“Members of Congress have overhauled their offices to answer increasingly desperate calls from constituents in search of a lifeline and unsure of who can help.”
As the Coronavirus continues to threaten and take lives across the country, House Democrats are fervently working to ensure their constituents receive the resources and information they need to stay healthy and safe.
The New York Times, dispatching from districts across the country, cited Reps. Andy Kim, Antonio Delgado, Jahana Hayes, and Kim Schrier as members of Congress who “have overhauled their offices to answer increasingly desperate calls from constituents in search of a lifeline and unsure of who can help.”
At a time when the American people need relief and amid a health and economic crisis, the Trump Administration continues to block uninsured COVID-19 patients from getting the coverage they need, leaving nearly 28 million Americans in 38 states uninsured and Washington Republicans still REFUSE to join House Democrats in standing up to the President.
Conversely, House Democrats are rising to the challenge to ensure their constituents receive the support they need during these trying times. With the Times reporting, “back home in their districts, they have become the de facto case workers.”
Statement from DCCC Spokesperson, Fabiola Rodriguez:
“House Democrats have stepped up where their Republican colleagues and the Trump Administration will not. While they stop at nothing to fight for economic relief and the health and safety of their communities, House Republicans continue trying to strip health care from American families – even amid a global pandemic.”
New York Times: The Paramedics Couldn’t Find Lysol. They Turned to Their Congressman.
KEY POINTS:
- The messages clog their offices’ phone lines and inboxes by the thousands, each a snapshot of someone’s lived nightmare — the wife whose husband is on a ventilator and getting worse by the day, the small-business owner who desperately needs a loan, the paramedic who wants disinfectant to clean his ambulance between shuttling the ill to the hospital.
- Assisting constituents in need has always been a critical part of the job of a member of Congress, but it has perhaps never been as important, or in demand, as it is now. As the coronavirus pandemic rips across the country, lawmakers have been inundated by messages from panicked and suffering Americans searching for a lifeline.
- “The last couple of weeks have fundamentally redefined what my job is, what it means to be a representative,” said Representative Andy Kim, Democrat of New Jersey, whose district, stretching across the eastern suburbs of Philadelphia to the Jersey Shore, has been hit hard by the virus.
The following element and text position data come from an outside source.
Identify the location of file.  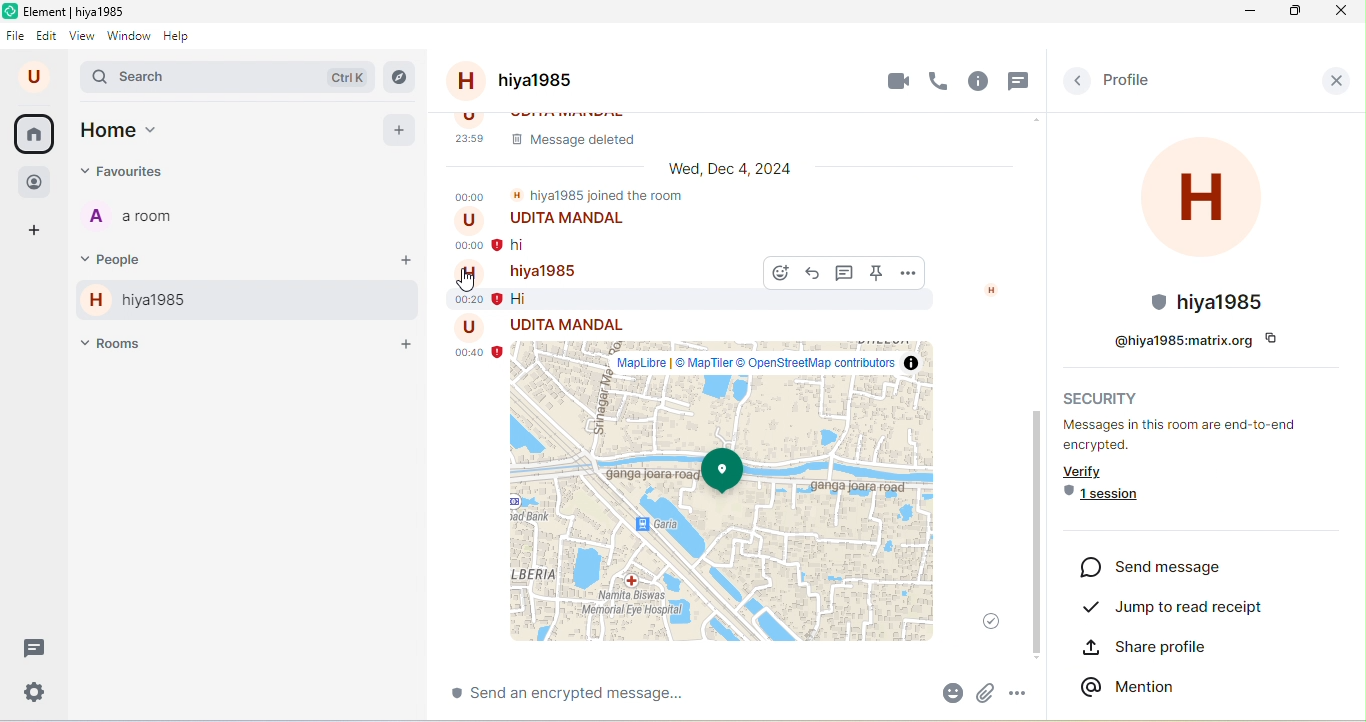
(15, 37).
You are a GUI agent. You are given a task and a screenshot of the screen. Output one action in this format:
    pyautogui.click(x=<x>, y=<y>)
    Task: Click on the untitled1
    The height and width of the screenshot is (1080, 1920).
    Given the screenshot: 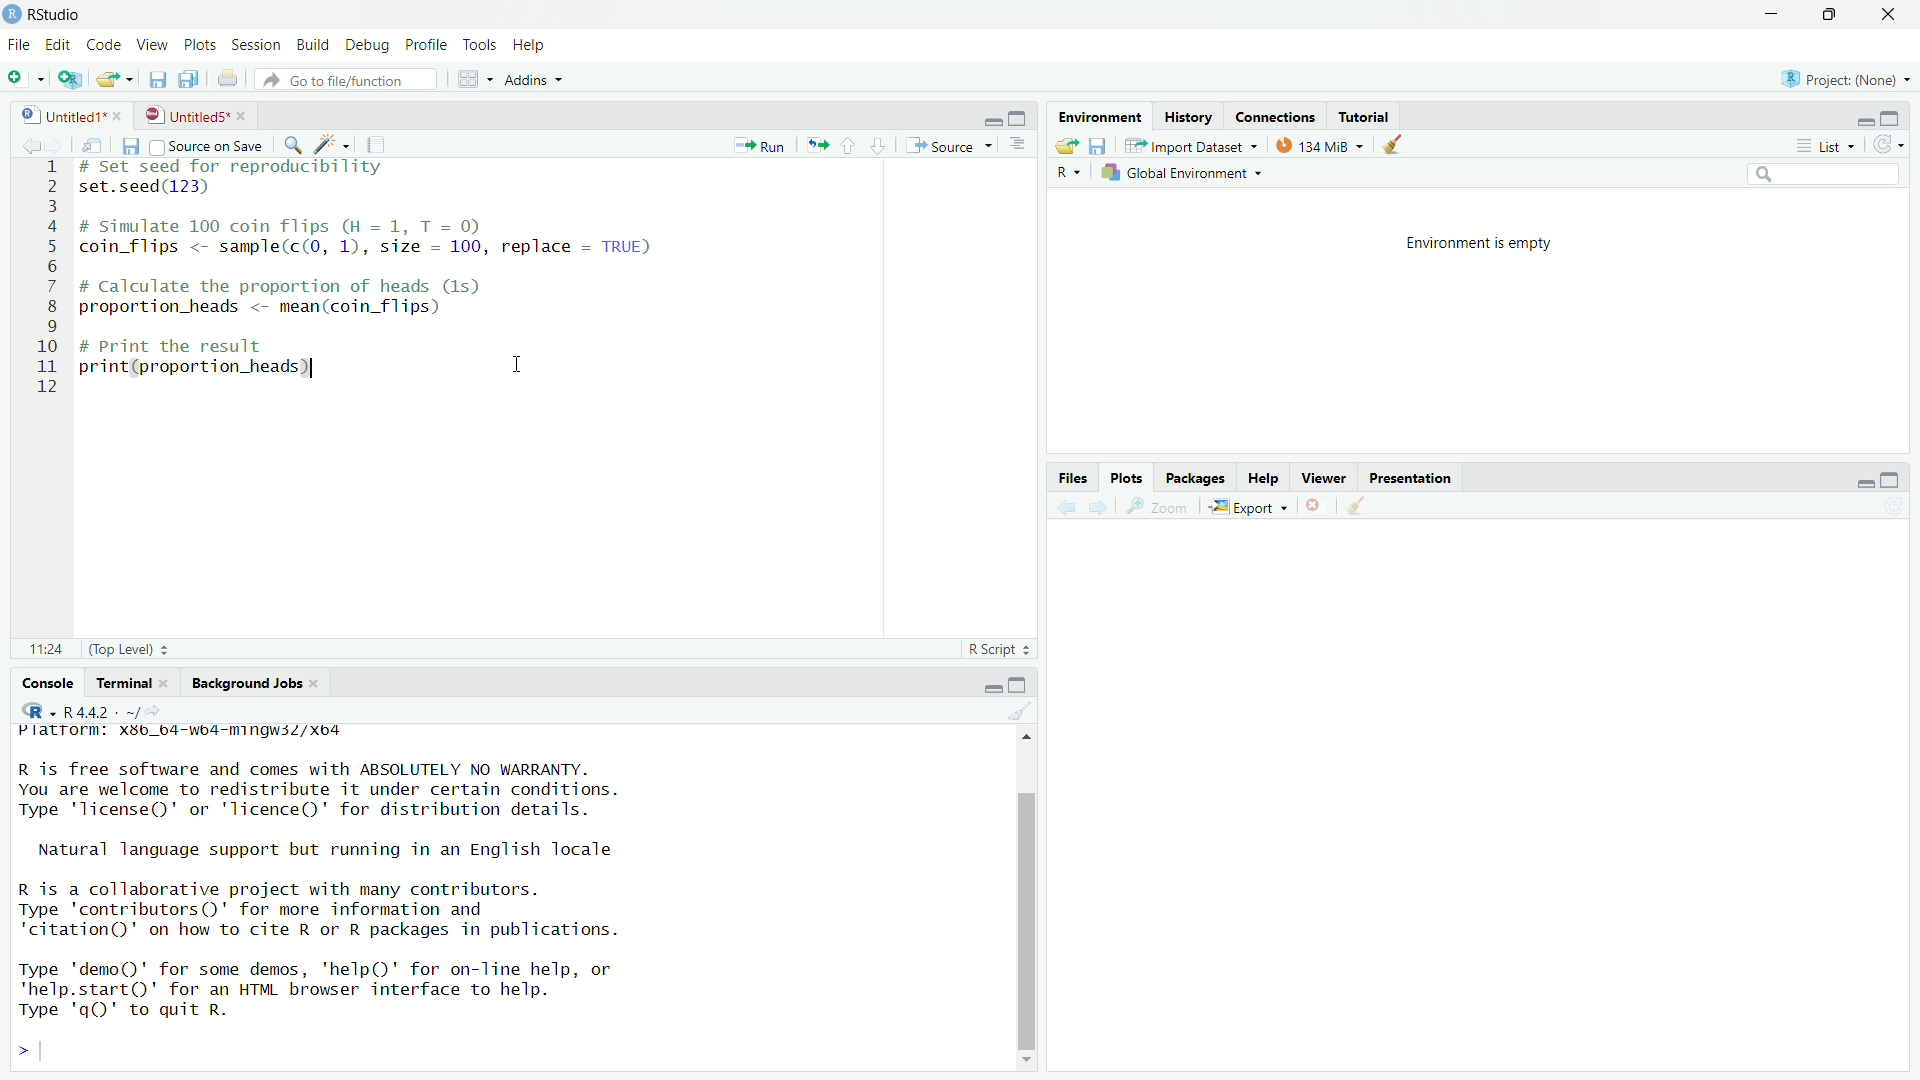 What is the action you would take?
    pyautogui.click(x=53, y=114)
- “You can tell they’re calling because they don’t know who else to come to,” he said. “When someone is calling our office about being scared to go outside because they don’t have a mask and they don’t know how to get one, they’re calling because they’re really worried.”
- Paul Daley, the director of emergency management in Toms River, N.J., said he contacted Mr. Kim’s office “more out of frustration than anything” when he reached out to say that his paramedics were out of the Lysol spray they urgently needed to sanitize their ambulances after transporting patients to the hospital. He was not expecting anything, but could the congressman help?
- Two days later, Mr. Kim’s office called back. They had located 78 cans of Lysol in a Walmart an hour and a half away in Pennsylvania — and had arranged for a team to hand-deliver the supplies to the fleet, based in Ocean County.
- When one man who identified himself as Harvey called into a telephone town-hall-style event hosted by Representative Antonio Delgado, Democrat of New York, the congressman offered his assistance, but there was little advice Mr. Delgado could give to address the fact that the state’s unemployment website was crashing.
- About 70 percent of the inquiries her office receives are “not even in our jurisdiction,” Representative Jahana Hayes, Democrat of Connecticut, estimated in an interview. But she said her constituents’ stories have kept her up at night.
- “It is extremely difficult for me to not have answers for constituents,” Ms. Hayes said. “We have had an endless stream of phone calls, emails and I don’t want to just respond to people with generic answers.”
- […] Representative Kim Schrier, Democrat of Washington, a medical doctor whose district covers Seattle’s suburbs to the eastern side of the Cascade Mountains, said in an interview that her office had fielded over 13,000 emails and letters since the pandemic reached the United States, 8,000 of which her office has responded to in writing. Hundreds of others have required personal follow-up calls from Dr. Schrier and her staff.
- “My constituents are getting their news from a variety of sources — from some less scientifically based than others,” she said. “I really try to be a voice in the middle that can balance both the needs of the economy and public health, and how it shouldn’t be an either-or proposition.”